With a great sigh, with birds erupting from the trees, the forest relented. Its magic was spent. Will was out of reach. The curse was over.
As the villagers pushed back the forest, felling trees and cutting away bush, Rain searched for Will. He couldn’t see the little light. Everything was so much brighter than the forest. She could have been anywhere. She may have been free, but Rain didn’t want her to leave. He wanted to thank her for guiding him out of the forest. He wanted to welcome her into his village, to show the others that not all will o’ the wisps were dangerous.
But she was gone. She had joined the light.
Rain called her name once more, but there was no answer.
When his mother called his name, he thought it might have been Will. His mother had an axe in hand, face scratched and splintered and drenched in sweat, and she threw herself at her son, laughing and sobbing. He was gone for so long.
Rain told her about getting lost in the forest, about the witch, about Will, but he could tell she didn’t believe him. “Let’s just go home,” he said, defeated.
His mother put her arm around his shoulder and together they walked to their house, mere feet away from where the forest finally stopped growing.
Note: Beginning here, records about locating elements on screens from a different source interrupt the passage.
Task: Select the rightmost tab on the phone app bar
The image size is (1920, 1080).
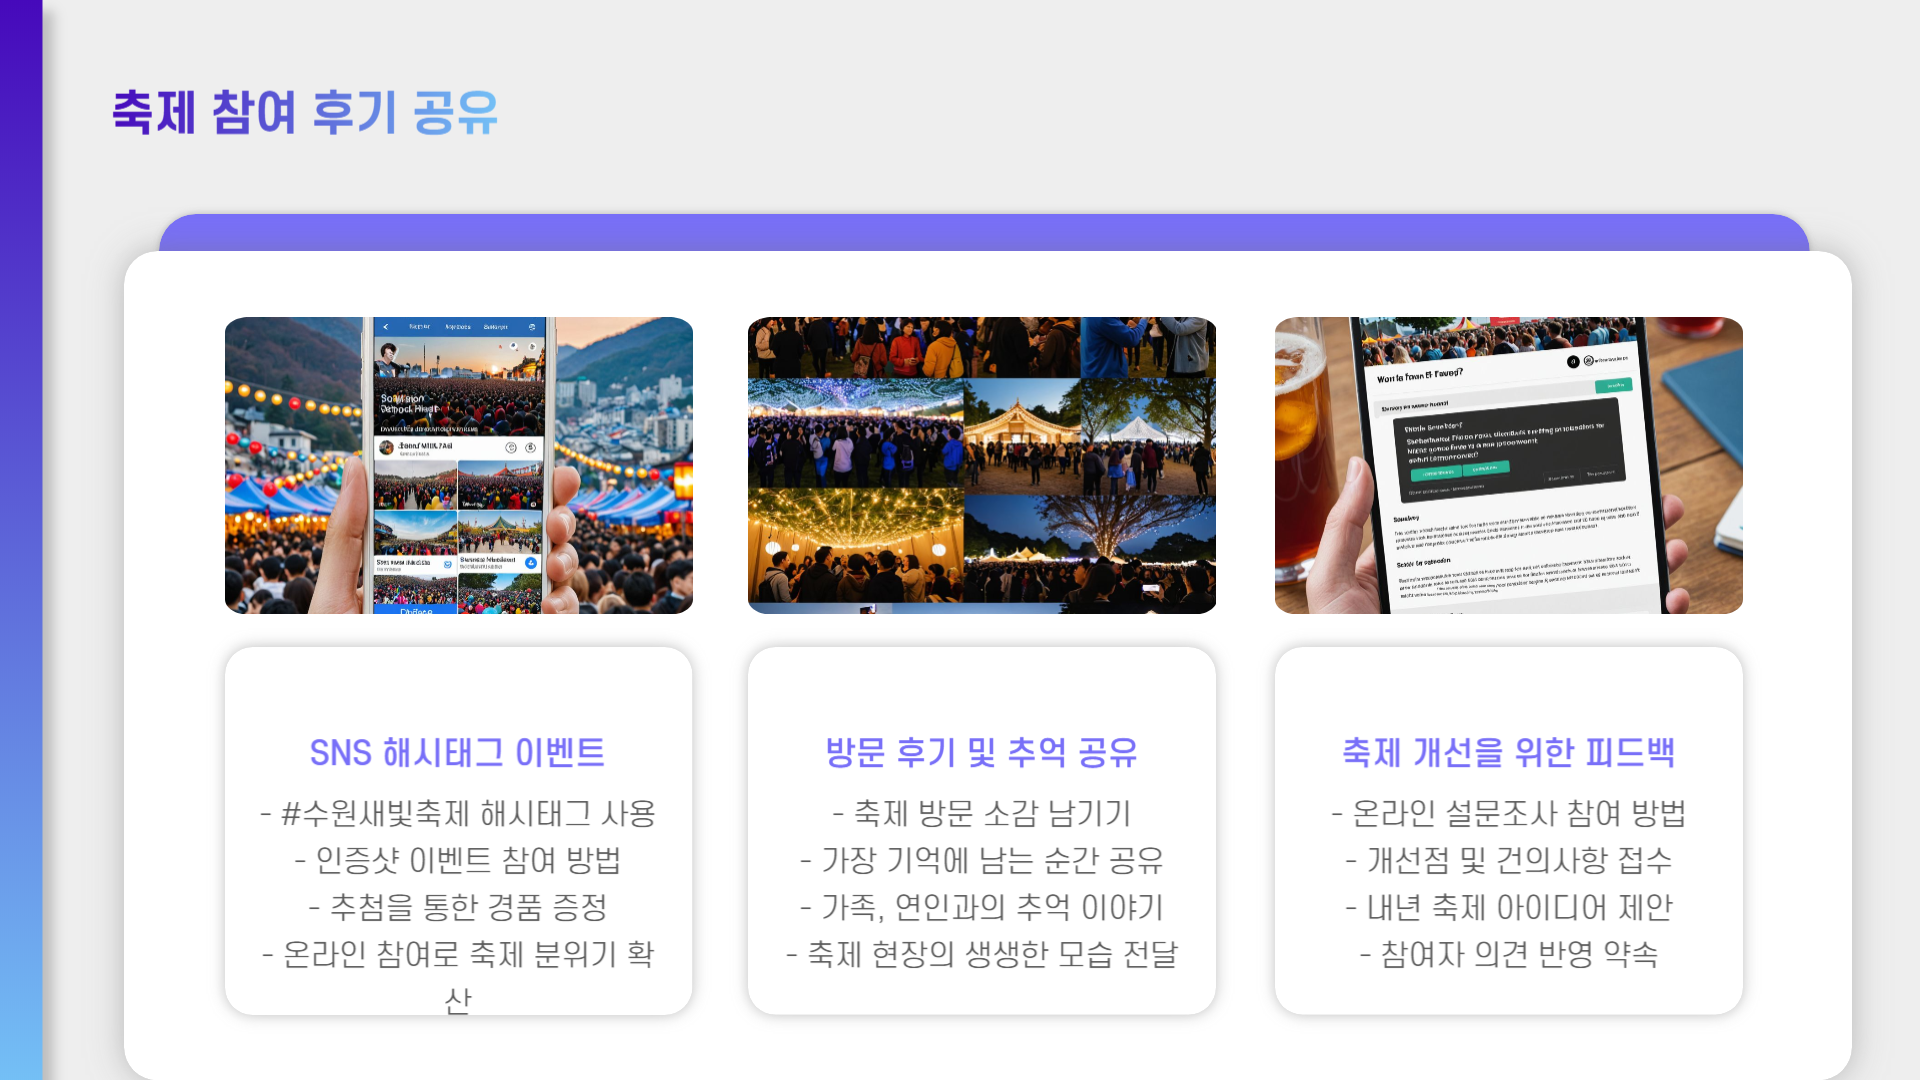Action: [x=494, y=326]
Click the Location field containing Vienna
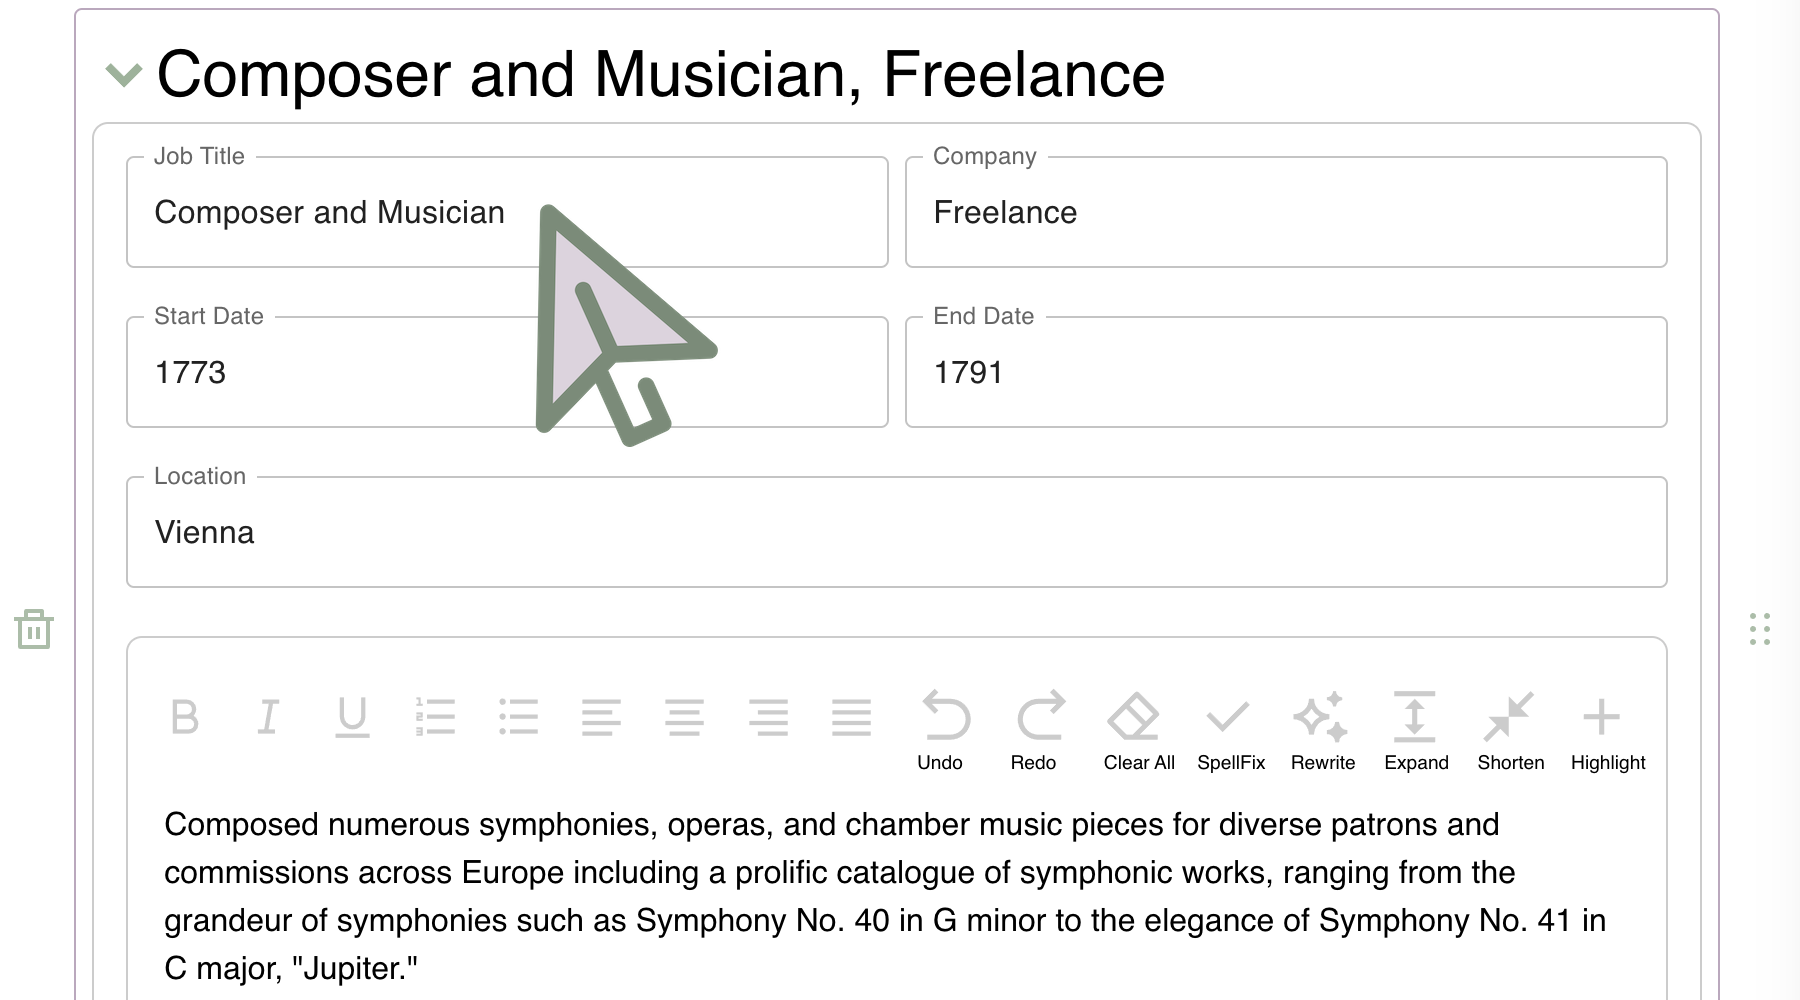Screen dimensions: 1800x1000 pyautogui.click(x=897, y=532)
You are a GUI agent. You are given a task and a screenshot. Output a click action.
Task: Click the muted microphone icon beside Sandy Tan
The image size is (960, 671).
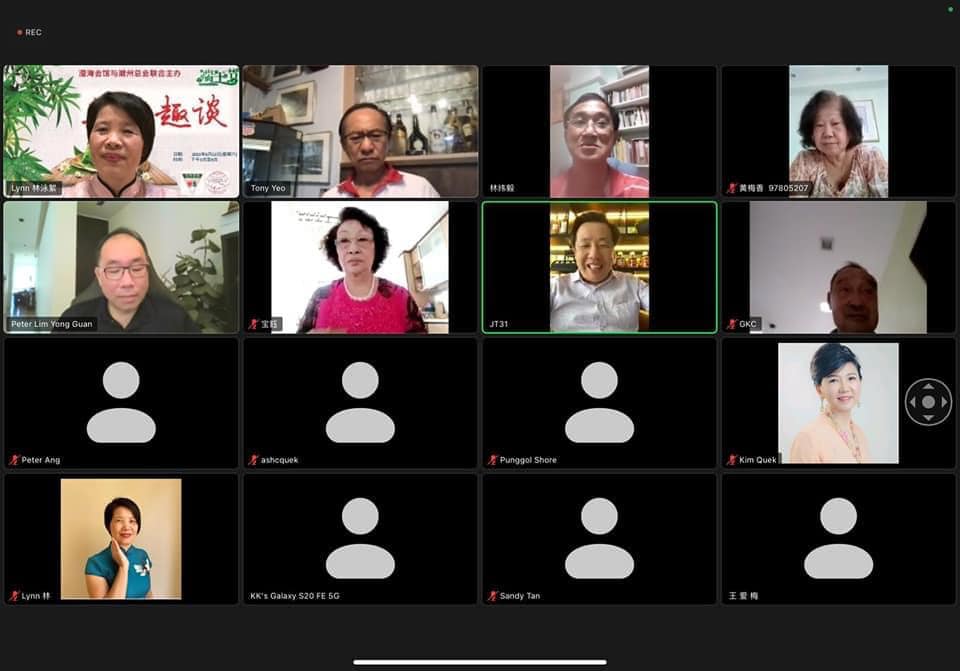tap(492, 596)
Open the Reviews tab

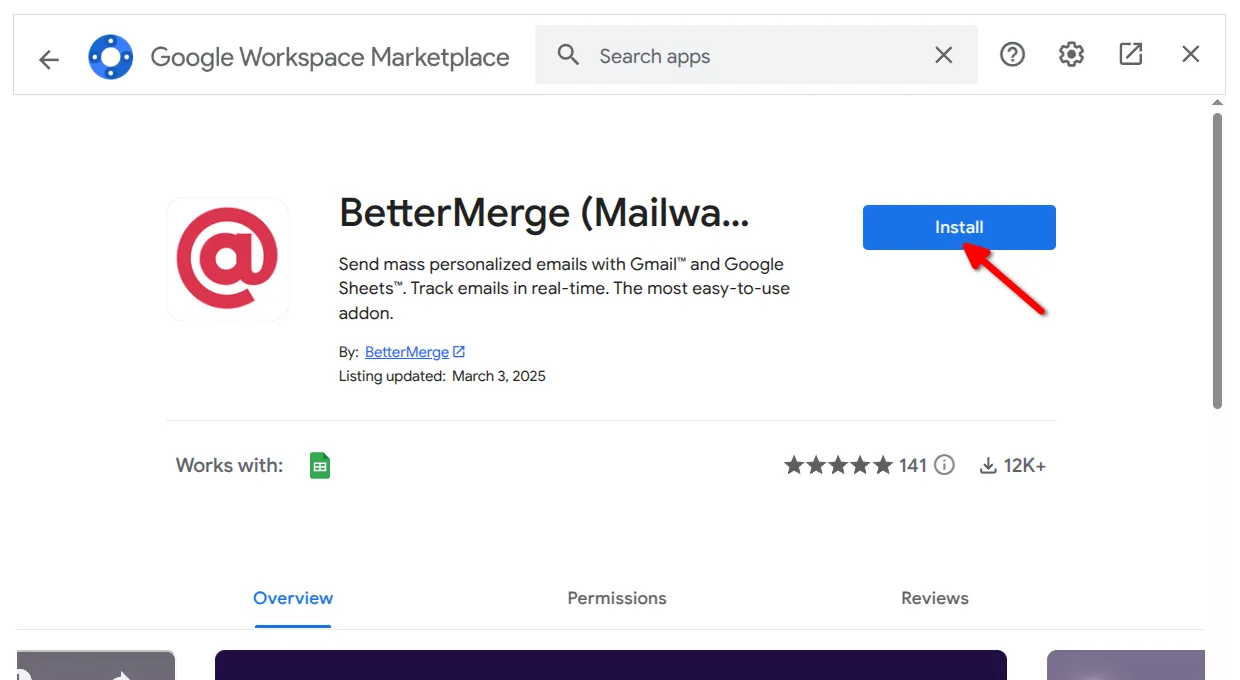click(934, 598)
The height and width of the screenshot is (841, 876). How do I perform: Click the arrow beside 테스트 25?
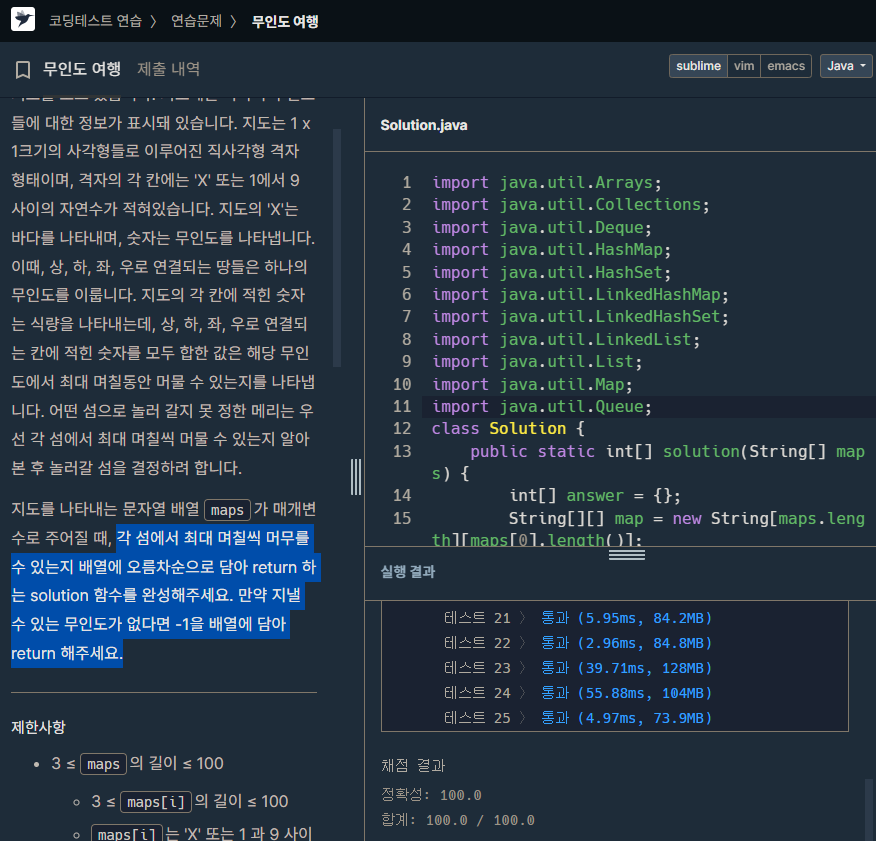pos(523,718)
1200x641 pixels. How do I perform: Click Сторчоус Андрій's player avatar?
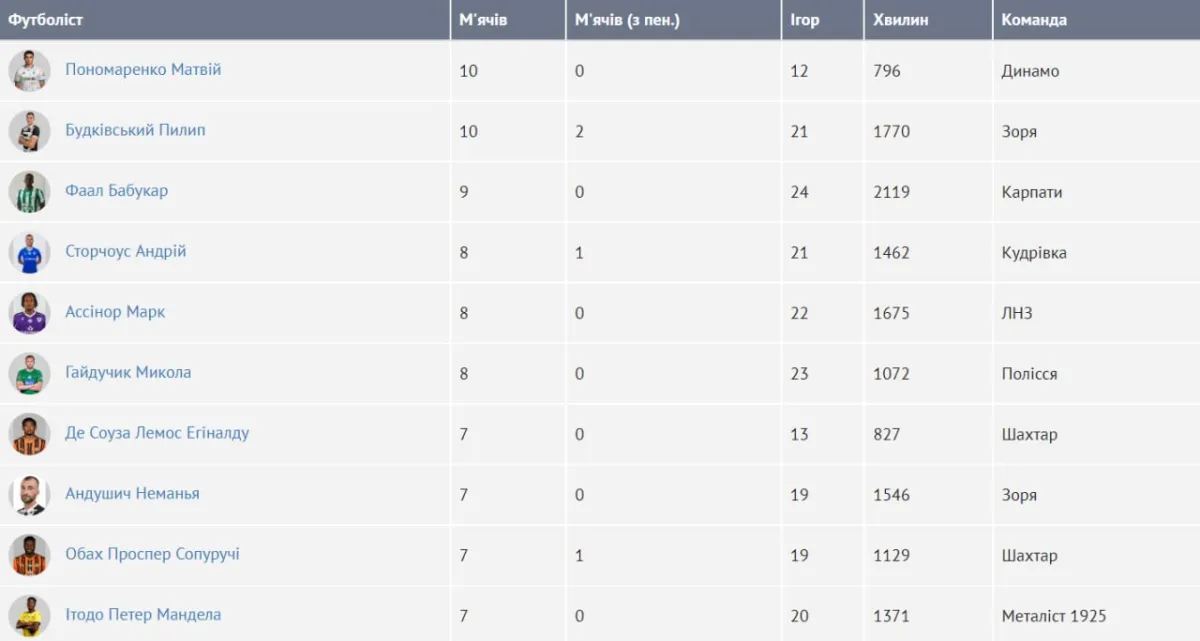click(x=30, y=252)
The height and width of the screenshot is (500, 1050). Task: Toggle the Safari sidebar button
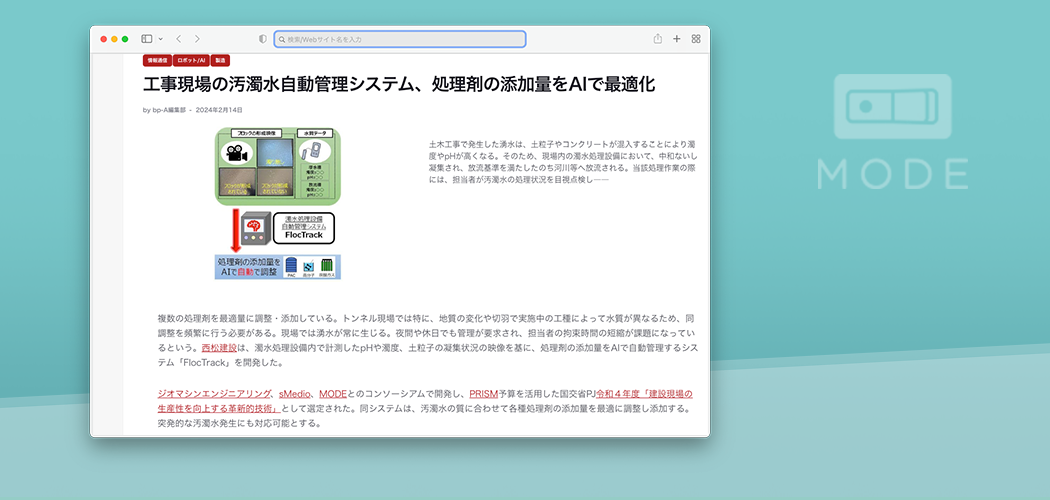point(146,39)
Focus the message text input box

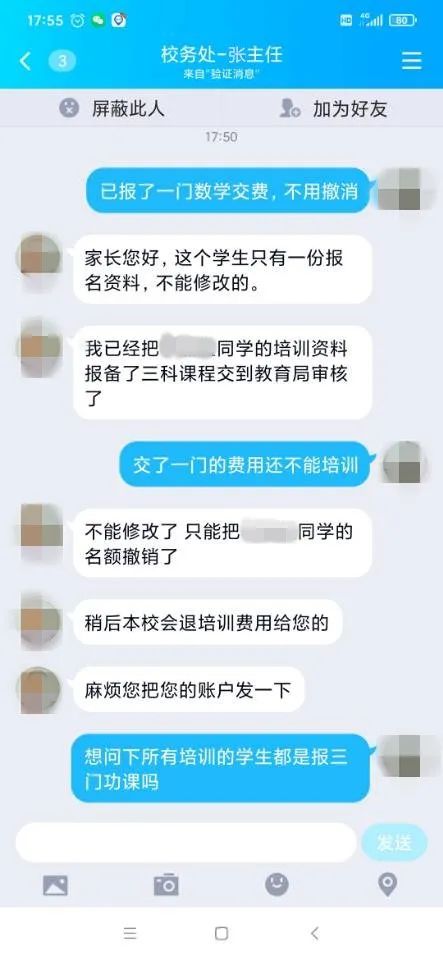[185, 842]
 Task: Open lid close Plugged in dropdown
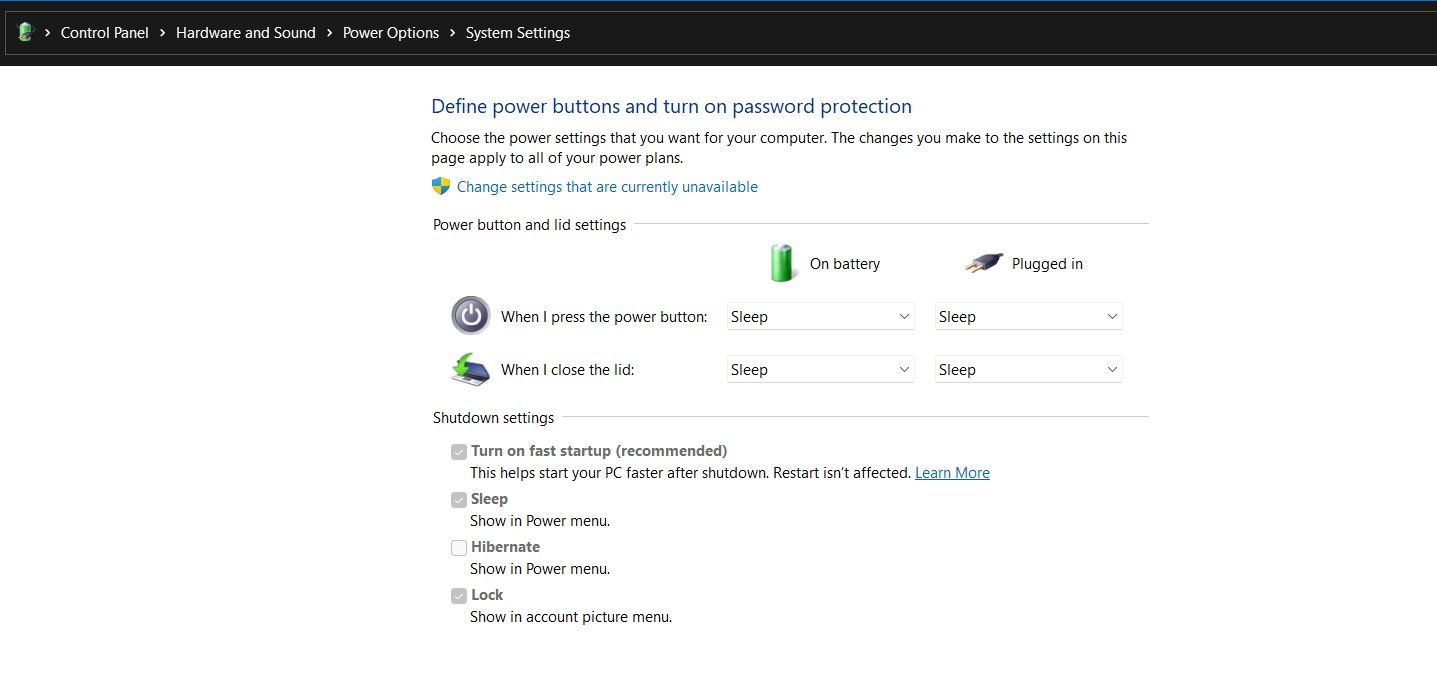coord(1028,369)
And just as they reached the front door, the sun finally set behind the cliffs of Precipice Village. Twilight at last. And there, bobbing in front of the cliffside, was a little light. Not a torchlight or a star or the setting sun. A lone light.
Rain stopped his mother and looked at the mysterious orb. Could it be?
The light was soft, but brighter than Rain had ever seen before. It was as warm and beautiful as his mother’s smile, shining with happiness and purity.
“Will?” said Rain.
The light did not answer. Instead, it flashed twice, once quickly, then a little slower, as though it were saying “Thank you.”
His mother was watching, too. Everyone was watching. And the last will o’ the wisp ascended into the night sky, higher and brighter, brighter than the brightest star, forever pointing the way north for all the lost children in the forest.
Day 315’s three random writing prompt categories were, “The hanging tree,” “Autocannibalism,” and, “A forest world.”
I really enjoyed writing this. I look forward to being all finished up with my prompts and able to polish my favourites into complete stories.